David Dobkin‘s The Change-Up (Universal, 8.5), an allegedly raunchy body-switch comedy starring Ryan Reynolds and Jason Bateman, is having a big Westwood premiere tonight. The trailer has me scared because it has Bateman and Reynolds shouting “aaahhh!” when they realize they’re no longer themselves and have switched lives. It also implies that the film likes poo-poo and pee-pee humor, and that’s not good either. Plus I don’t like gags about guys getting all frazzled trying to take care of wailing babies. I’m just being honest.
It’s not funny when actors go “aaaahhh!”….ever. If you play a part in a big-studio comedy and you do an “aaahhh!, you’ve soiled your reputation for life. Would Jeremy Irons do an “aaahhh!”? Would Peter Finch, Cary Grant, Ronald Colman, Charles Laughton, Laurence Olivier, George Arliss, Spencer Tracy, Errol Flynn or Van Johnson do one? What kind of moron do you have to be to even snicker at an “aaahhh!” moment, much less laugh at one?

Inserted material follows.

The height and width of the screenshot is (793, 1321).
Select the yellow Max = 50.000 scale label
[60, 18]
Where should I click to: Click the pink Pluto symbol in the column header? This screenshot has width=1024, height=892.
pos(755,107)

If I was a studio head I would say to every director making a big-budget comedy on my lot, “If you put an ‘aaahhh!’ bit into your film, I will not only fine you $50,000 but I will surreptitiously hire guys to break some of your bones — your choice.”
I’ll tell you what. If nobody goes “aaahhh!” in The Change-Up, I’ll go easy. Maybe the “aaahhh!” bits didn’t make the final cut, I mean, and they were just used for the trailer.

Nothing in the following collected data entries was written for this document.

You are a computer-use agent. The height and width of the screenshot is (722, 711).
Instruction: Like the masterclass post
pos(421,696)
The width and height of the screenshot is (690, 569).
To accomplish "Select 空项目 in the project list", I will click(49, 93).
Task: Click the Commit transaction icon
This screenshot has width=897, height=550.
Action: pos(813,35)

After The Wedding Crashers I thought Dobkin was some kind of genius. I thought he might be Judd Apatow 2. There were no “aaahhh!” bits in that film, for one thing. The writing was too good. Then he exec produced Mr. Woodcock and directed Fred Claus, the Vince Vaughn comedy. “Jesus, how could the guy who directed The Wedding Crashers direct Fred Claus?,” I asked myself. Now I’m thinking that Dobkin is just another highly proficient pro-for-hire like Shawn Levy, Dennis Dugan and Peter Segal.
On top of which The Change-Up was penned by Jon Lucas and Scott Moore, who did The Hangover and The Hangover, Part II. That also scares me. I’m also scared of the possible influences from producer Neal Moritz (Fast & Furious, Click)
Three months ago I wrote that “there’s a brief segment in Woody Allen‘s Husbands and Wives in which Allen’s character reads a short story about a champagne-sipping womanizer envying the married guy who lives down the hallway, and vice versa. The Change-Up is a feature-length riff on this idea, goaded by a supernatural premise.
“I used to ask myself if Ryan Reynolds will ever topline a really well-made commercial mainstream movie. Not a pretty good one like The Proposal or an interesting but unsatisfying indie-exercise pic like Buried, but a sharp, snappy, laugh-out-loud exception on the level of Dobkin’s The Wedding Crashers. Will it ever happen?”
Leslie Mann, Olivia Wilde and Alan Arkin costar.